- Current Challenges
The overall objective of this programme is that refugee children reach optimal growth and development. A specific sub-objective is to reduce the prevalence of stunting malnutrition in the under-five child population. (The prevalence of stunting is 41.5 percent among children age 6-59 months of age in the border camps. An average of 2 percent of children surveyed for all camps were found with wasting (severe malnutrition).
The nutrition programme consists of Supplementary Feeding (SFP) and Therapeutic Feeding programmes (TFP) for vulnerable groups in the community. It provides food items to vulnerable groups and guidance and support to health agencies.
Protocols have been revised and improved to align with UN/WHO Global Nutrition Cluster Guidelines. The new protocol promotes early identification and enrolment of pregnant and lactating women and malnourished children during early childhood.
In the reporting period Jan – June 2014, a total of 11,800 pregnant women and 8.368 lactating women enrolled in the SFP and were provided with supplemental nutritious food.
A total of 411 moderately malnourished children aged between six months and five years were identified and treated.
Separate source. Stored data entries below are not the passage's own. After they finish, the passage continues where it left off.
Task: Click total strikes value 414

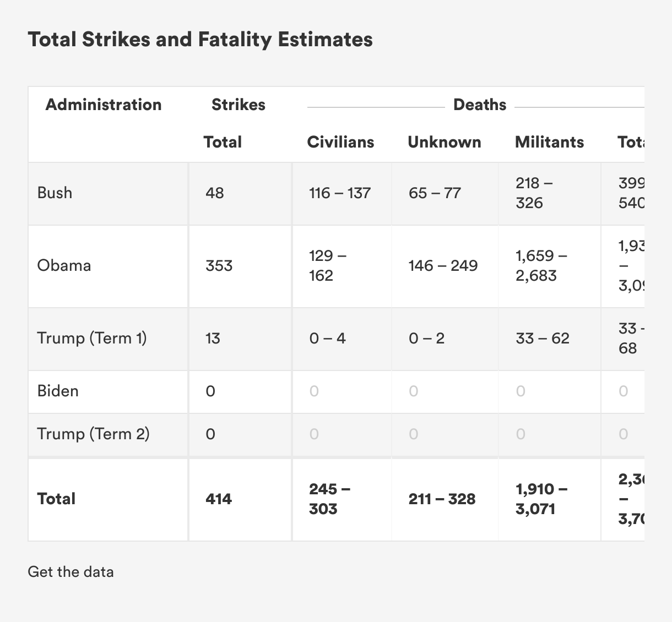Action: click(x=219, y=499)
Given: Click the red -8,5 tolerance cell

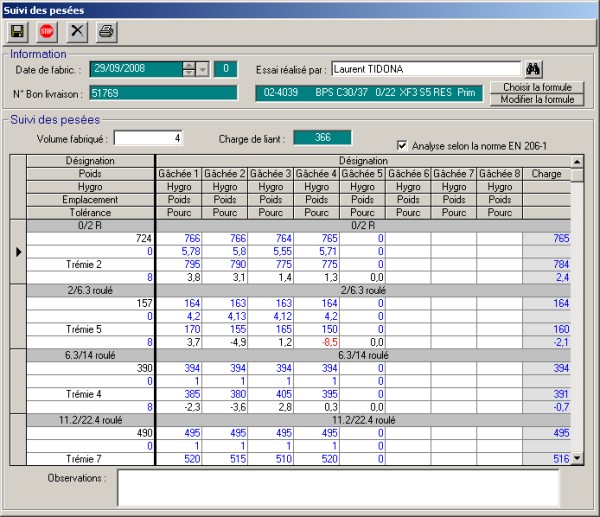Looking at the screenshot, I should 316,341.
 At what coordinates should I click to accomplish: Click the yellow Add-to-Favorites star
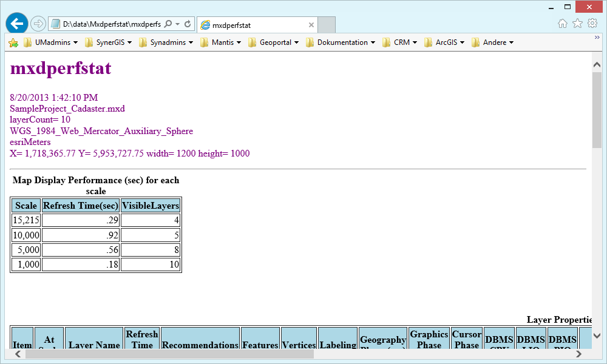(12, 42)
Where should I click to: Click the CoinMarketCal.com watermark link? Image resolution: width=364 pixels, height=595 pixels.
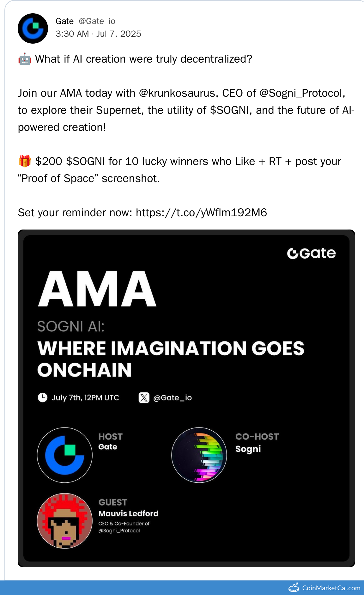point(331,588)
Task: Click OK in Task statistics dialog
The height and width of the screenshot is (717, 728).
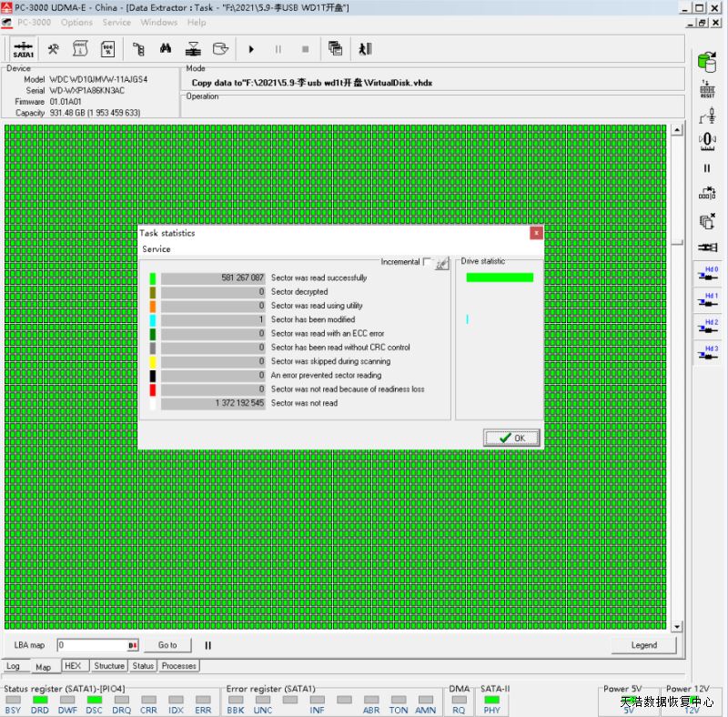Action: (x=511, y=438)
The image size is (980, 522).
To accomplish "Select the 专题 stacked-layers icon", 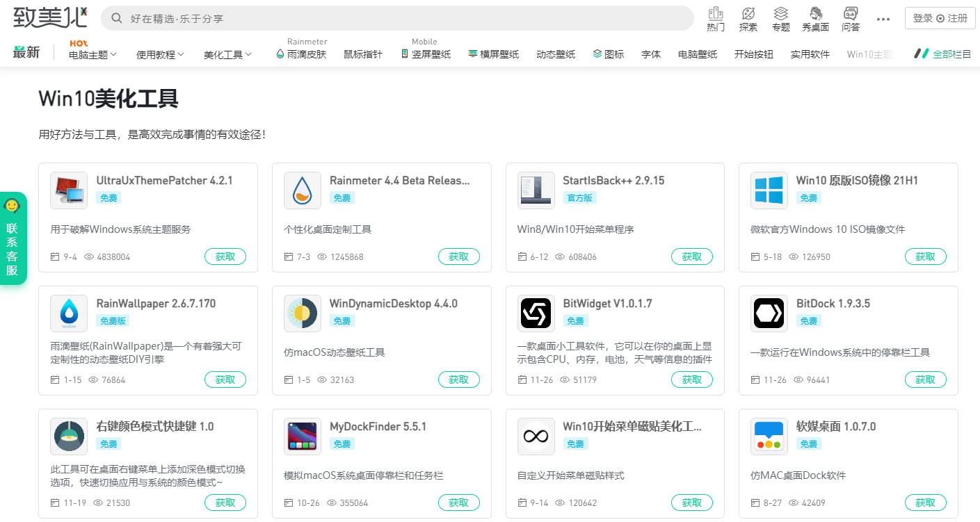I will [x=780, y=18].
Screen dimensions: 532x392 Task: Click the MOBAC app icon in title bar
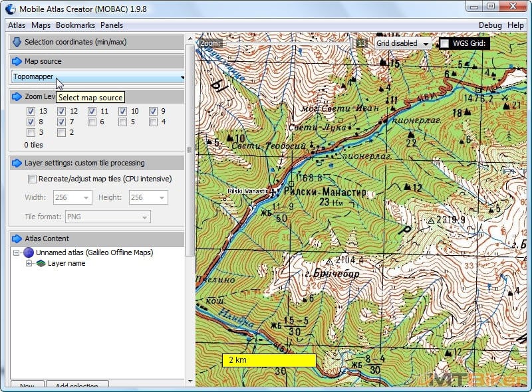(10, 8)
A total of 75 out of 19,198 children in the five to ten year age group were identified and treated for moderate malnutrition.
In 2013 TBC launched a community-based Infant and Young Children (ICYF) initiative called ‘Healthy Babies, Bright Futures.’ The initiative promotes nutrition interventions for pregnant women and children up to two years of age. A multi-nutrient fortified baby food called BabyBright, with high protein content for children aged six months – two years, was introduced to Ban Don Yang and Umpiem Mai camps in the first quarter of 2014.
The Nursery School Lunch programme continued to be implemented in cooperation with partners including the Karen Women’s Organisation, the Taipei Overseas Peace Service (TOPS) and the Education Committees in Tham Hin and Ban Don Yang camps.
TBC continues to collaborate with health agencies and others to survey and report on nutritional indicators in the camps.